Search code examples
pythonfasta

Using variable as part of name of new file in python


I'm fairly new to python and I'm having an issue with my python script (split_fasta.py). Here is an example of my issue:

list = ["1.fasta", "2.fasta", "3.fasta"]
for file in list:
    contents = open(file, "r")
    for line in contents:
        if line[0] == ">":
            new_file = open(file + "_chromosome.fasta", "w")
            new_file.write(line)

I've left the bottom part of the program out because it's not needed. My issue is that when I run this program in the same direcoty as my fasta123 files, it works great:

python split_fasta.py *.fasta

But if I'm in a different directory and I want the program to output the new files (eg. 1.fasta_chromsome.fasta) to my current directory...it doesn't:

python /home/bin/split_fasta.py /home/data/*.fasta

This still creates the new files in the same directory as the fasta files. The issue here I'm sure is with this line:

new_file = open(file + "_chromosome.fasta", "w")

Because if I change it to this:

new_file = open("seq" + "_chromosome.fasta", "w")

It creates an output file in my current directory.

I hope this makes sense to some of you and that I can get some suggestions.


Solution

  • You are giving the full path of the old file, plus a new name.

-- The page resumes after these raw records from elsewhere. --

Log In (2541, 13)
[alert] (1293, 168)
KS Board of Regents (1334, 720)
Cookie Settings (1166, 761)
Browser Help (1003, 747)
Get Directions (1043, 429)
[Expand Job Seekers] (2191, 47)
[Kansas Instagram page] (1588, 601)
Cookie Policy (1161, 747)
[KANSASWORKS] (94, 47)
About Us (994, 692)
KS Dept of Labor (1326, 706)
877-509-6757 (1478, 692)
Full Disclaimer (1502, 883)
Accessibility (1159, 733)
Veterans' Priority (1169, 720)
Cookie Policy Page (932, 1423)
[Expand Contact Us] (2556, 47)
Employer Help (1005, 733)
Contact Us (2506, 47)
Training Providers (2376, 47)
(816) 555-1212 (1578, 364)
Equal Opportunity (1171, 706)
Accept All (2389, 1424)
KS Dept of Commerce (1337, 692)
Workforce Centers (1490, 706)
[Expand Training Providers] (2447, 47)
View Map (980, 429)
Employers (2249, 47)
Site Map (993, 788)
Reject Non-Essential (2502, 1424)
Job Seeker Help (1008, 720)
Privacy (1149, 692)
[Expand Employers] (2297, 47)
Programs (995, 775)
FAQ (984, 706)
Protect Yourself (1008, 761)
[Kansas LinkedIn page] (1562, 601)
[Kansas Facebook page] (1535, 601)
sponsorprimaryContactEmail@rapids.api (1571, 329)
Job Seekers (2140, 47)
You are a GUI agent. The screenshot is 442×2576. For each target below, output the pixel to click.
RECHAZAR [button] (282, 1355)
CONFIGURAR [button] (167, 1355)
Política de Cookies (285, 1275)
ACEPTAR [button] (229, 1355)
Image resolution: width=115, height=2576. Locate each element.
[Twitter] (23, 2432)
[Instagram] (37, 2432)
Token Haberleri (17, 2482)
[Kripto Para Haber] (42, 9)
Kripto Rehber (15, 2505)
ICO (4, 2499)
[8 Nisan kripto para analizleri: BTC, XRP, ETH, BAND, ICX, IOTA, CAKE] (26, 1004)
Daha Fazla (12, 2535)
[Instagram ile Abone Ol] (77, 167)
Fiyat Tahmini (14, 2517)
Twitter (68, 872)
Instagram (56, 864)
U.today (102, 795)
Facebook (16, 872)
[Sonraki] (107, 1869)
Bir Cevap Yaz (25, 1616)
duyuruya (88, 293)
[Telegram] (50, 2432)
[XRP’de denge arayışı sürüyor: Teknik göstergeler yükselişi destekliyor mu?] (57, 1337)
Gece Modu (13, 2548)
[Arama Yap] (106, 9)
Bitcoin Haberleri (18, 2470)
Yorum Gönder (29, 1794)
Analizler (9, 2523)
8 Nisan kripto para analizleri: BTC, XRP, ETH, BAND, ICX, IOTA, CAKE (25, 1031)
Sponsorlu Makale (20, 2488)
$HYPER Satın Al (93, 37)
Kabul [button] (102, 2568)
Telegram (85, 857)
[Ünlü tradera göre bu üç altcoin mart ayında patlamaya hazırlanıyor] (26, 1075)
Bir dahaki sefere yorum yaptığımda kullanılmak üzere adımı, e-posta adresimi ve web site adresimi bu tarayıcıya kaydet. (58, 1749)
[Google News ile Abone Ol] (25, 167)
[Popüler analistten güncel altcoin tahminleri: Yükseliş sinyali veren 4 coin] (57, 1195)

So basically, if file == /home/data/something.fasta, the output file will be file + "_chromosome.fasta" which is /home/data/something.fasta_chromosome.fasta

    If you use os.path.basename on file, you will get the name of the file (i.e. in my example, something.fasta)

    From @Adam Smith

    You can use os.path.splitext to get rid of the .fasta

    basename, _ = os.path.splitext(os.path.basename(file))
    

    Getting back to the code example, I saw many things not recommended in Python. I'll go in details.

    Avoid shadowing builtin names, such as list, str, int... It is not explicit and can lead to potential issues later.

    When opening a file for reading or writing, you should use the with syntax. This is highly recommended since it takes care to close the file.

    with open(filename, "r") as f:
        data = f.read()
    with open(new_filename, "w") as f:
        f.write(data)
    

    If you have an empty line in your file, line[0] == ... will result in a IndexError exception. Use line.startswith(...) instead.

    Final code :

    files = ["1.fasta", "2.fasta", "3.fasta"]
    for file in files:
        with open(file, "r") as input:
            for line in input:
                if line.startswith(">"):
                    new_name = os.path.splitext(os.path.basename(file)) + "_chromosome.fasta"
                    with open(new_name, "w") as output:
                        output.write(line)
    

    Often, people come at me and say "that's hugly". Not really :). The levels of indentation makes clear what is which context.